Israeli AI startup aiOla has recently made a significant move, announcing the launch of a new open-source speech recognition model, Whisper-Medusa.

image.png

This model is no simple feat; it is 50% faster than OpenAI's renowned Whisper! Built on the foundation of Whisper, it incorporates a novel "multi-head attention" architecture, allowing it to predict tokens far exceeding OpenAI's products. Moreover, the code and weights have been released under the MIT license on Hugging Face, permitting both research and commercial use.

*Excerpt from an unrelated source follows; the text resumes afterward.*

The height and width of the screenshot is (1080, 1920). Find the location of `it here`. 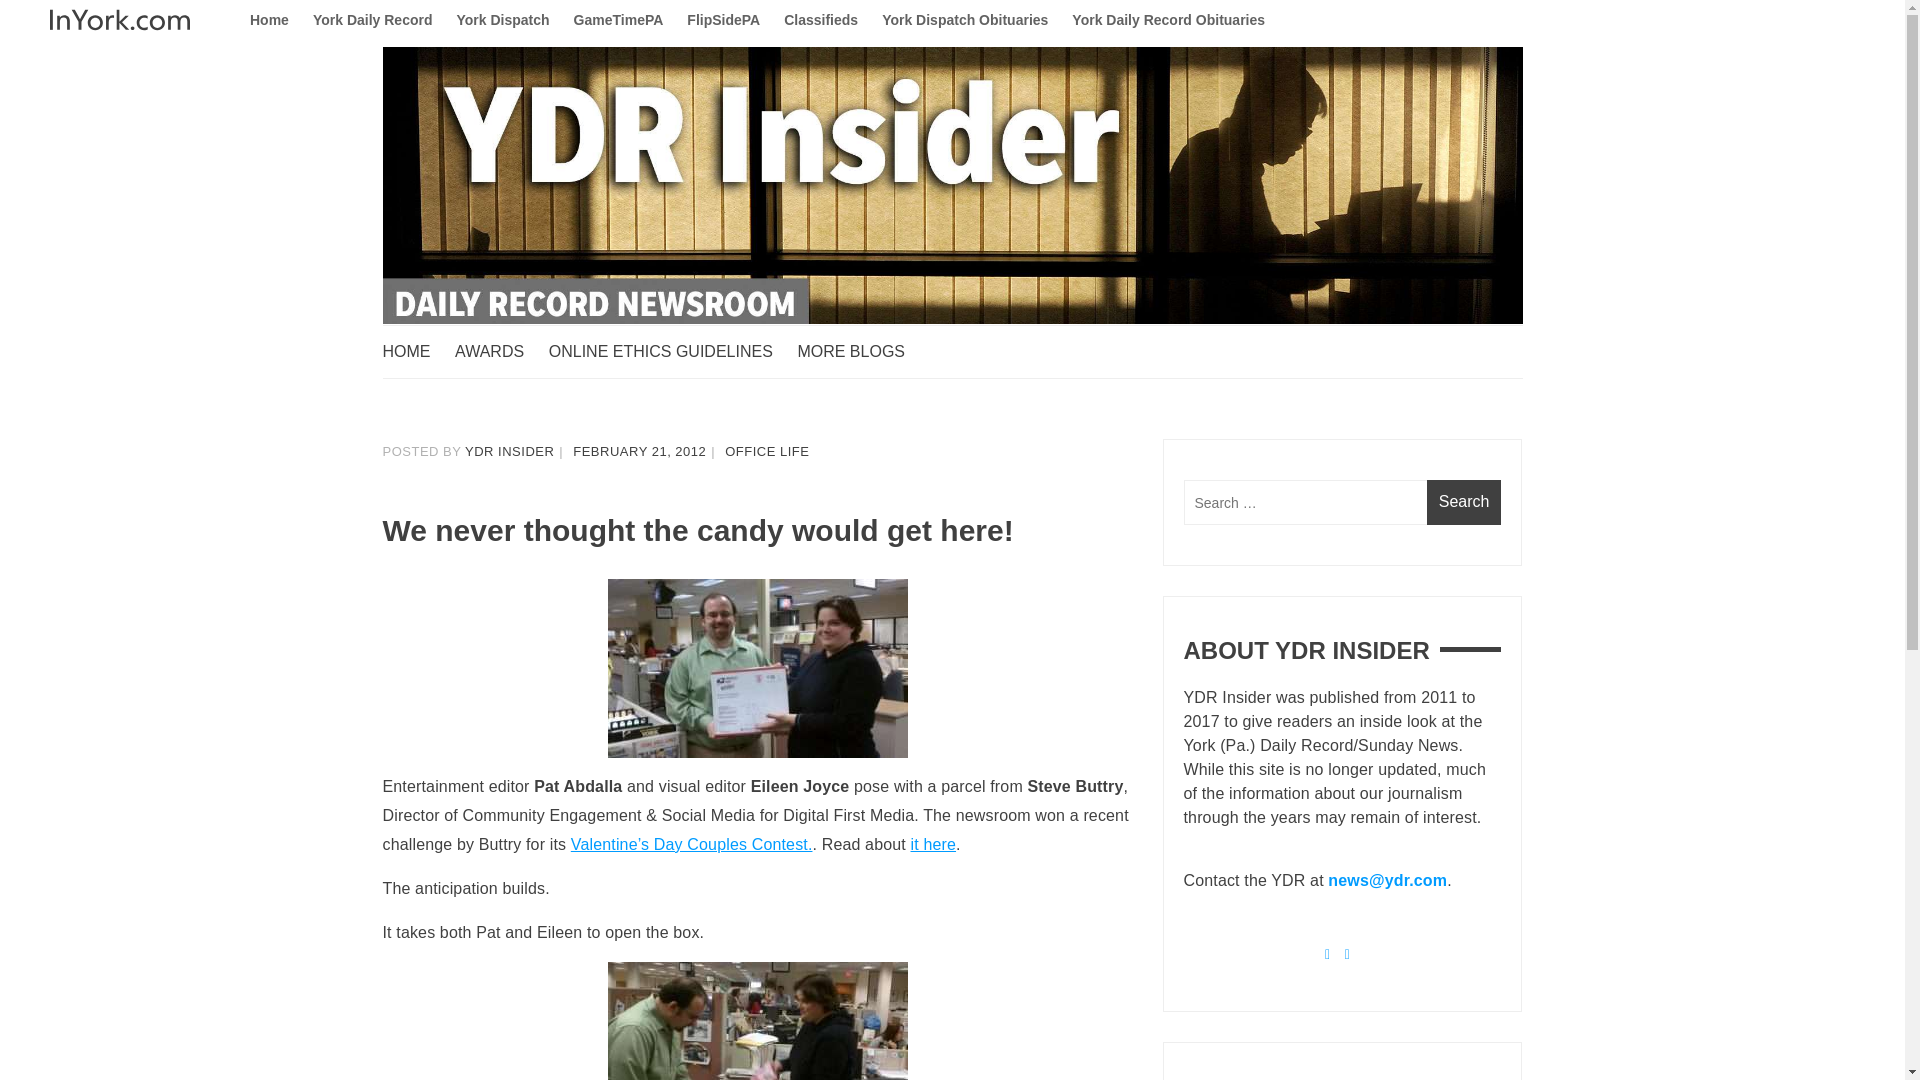

it here is located at coordinates (933, 844).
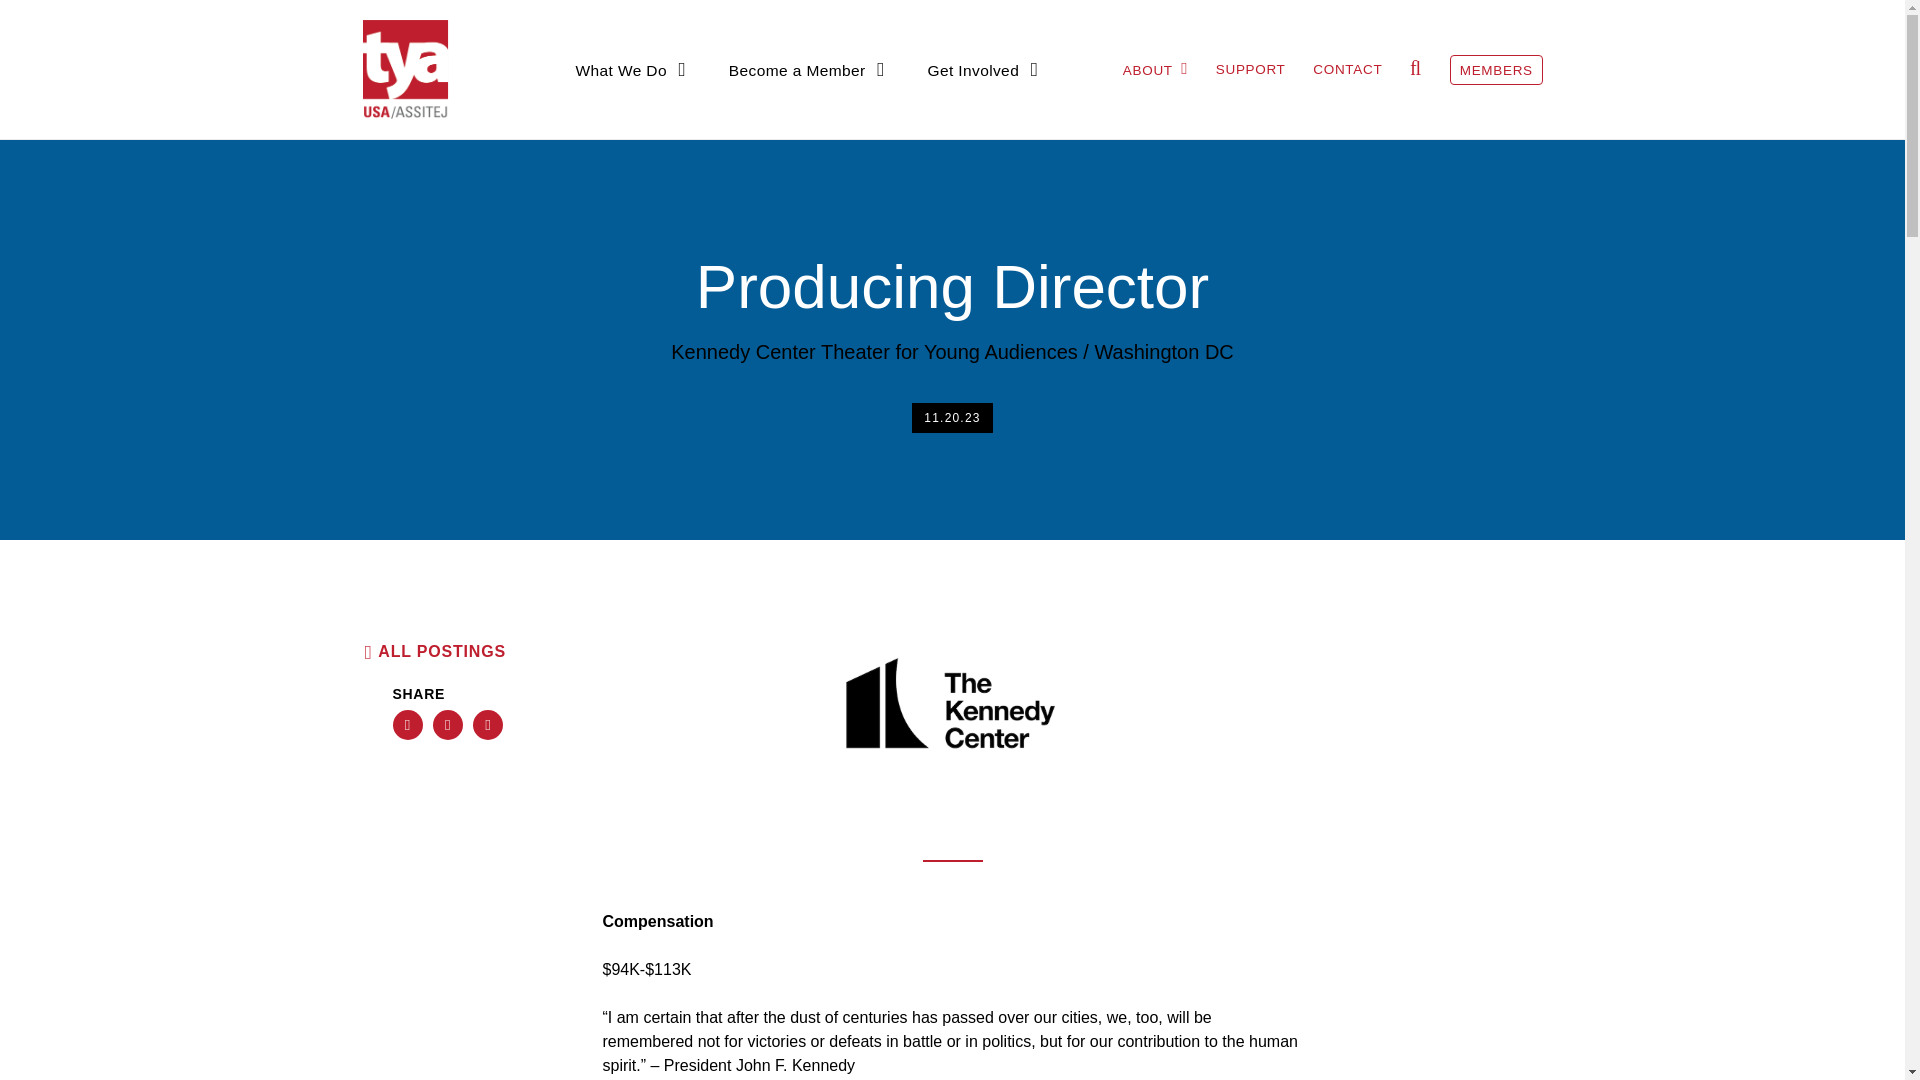  I want to click on ABOUT, so click(1156, 68).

According to Gill Hetz, aiOla's Vice President of Research, open-source initiatives encourage community innovation and collaboration, leading to faster and more refined results. This work paves the way for complex AI systems, enabling them to understand and respond to user queries almost in real-time.

In an era where foundational models can generate a variety of content, advanced speech recognition remains crucial. Like Whisper, which handles complex speech in various languages and accents, with over 5 million downloads per month, it supports numerous applications and has become the gold standard in speech recognition.

So, what makes aiOla's Whisper-Medusa special?

The company has modified Whisper's architecture, adding a multi-head attention mechanism that can predict 10 tokens at a time, boosting speed by 50% without compromising accuracy. The model was trained using a weakly supervised machine learning method, with future versions promising even greater advancements. Importantly, since Whisper-Medusa's backbone is built on Whisper, the speed enhancement does not come at the expense of performance.

During the training of Whisper-Medusa, aiOla employed a weakly supervised machine learning method. As part of this, it froze the main components of Whisper and used model-generated audio transcriptions as labels to train additional token prediction modules.

image.png

When asked if any companies had early access to Whisper-Medusa, Hetz mentioned that they had tested it on real-world enterprise data use cases, ensuring accurate performance in practical scenarios, with the potential to make voice applications more responsive in the future. Ultimately, he believes that the improvement in recognition and transcription speed will reduce the turnaround time for voice applications and pave the way for real-time responses.

Key Points:

💥50% Faster: aiOla's Whisper-Medusa significantly enhances speech recognition speed over OpenAI's Whisper.

🎯No Loss in Accuracy: The speed increase maintains the same accuracy as the original model.

📈Broad Application Potential: It is expected to accelerate responses in voice applications, improve efficiency, and reduce costs.